Sarah D. Phillips explores a fascinating yet little-known chapter in the history of literary and cultural diplomacy during the Cold War: the popularity of the American author Kurt Vonnegut in the Soviet Union during the 1970s. Drawing from previously untouched archives of manuscripts, letters, and FBI files, along with her interviews of literary and cultural figures active then in the USSR, Phillips investigates several key yet little-explored questions about Vonnegut's "Soviet Chapter." What was it about Vonnegut’s writing that so appealed to readers and literary critics in the 1970s Soviet Union?
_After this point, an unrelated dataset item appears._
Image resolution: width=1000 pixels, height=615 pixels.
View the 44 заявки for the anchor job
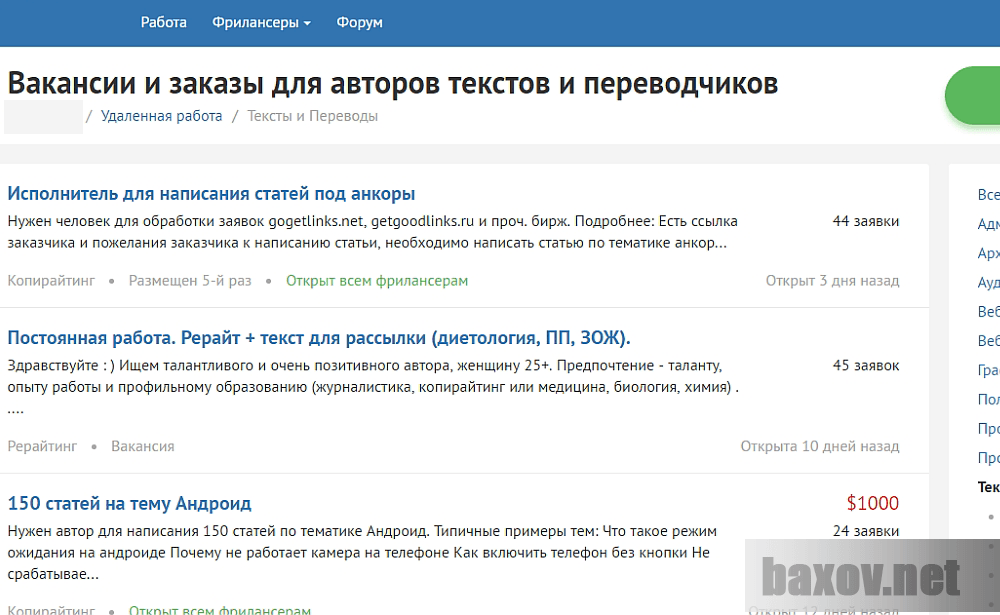[866, 221]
Were Vonnegut’s works censored, and if so, what exactly fell prey to the infamous “Red Pencil”? How much was Vonnegut aware of his cult status in the land of Lenin?

Alongside an account of Cold War politics and literary cultural diplomacy, Kurt Vonnegut in the USSR is also a book about relationships — between Vonnegut and the Soviet reading public, between Vonnegut and the Soviet literary establishment, and most especially, between Vonnegut and the woman whose masterful translations were devoured by readers of Russian: the famous Soviet translator Rita Rait (1898-1989).

A work at the intersection of anthropology, history, and literary, translation, American, and Slavic studies, Kurt Vonnegut in the USSR is a close look at the unique contexts around an author and his readers, and the legacies of this literary cultural diplomacy in American and post-Soviet literary cultures today.

Sarah D. Phillips is Professor of Anthropology at Indiana University, USA. She is the author of two award-winning books, Women's Social Activism in the New Ukraine (2008) and Disability and Mobile Citizenship in Postsocialist Ukraine (2010).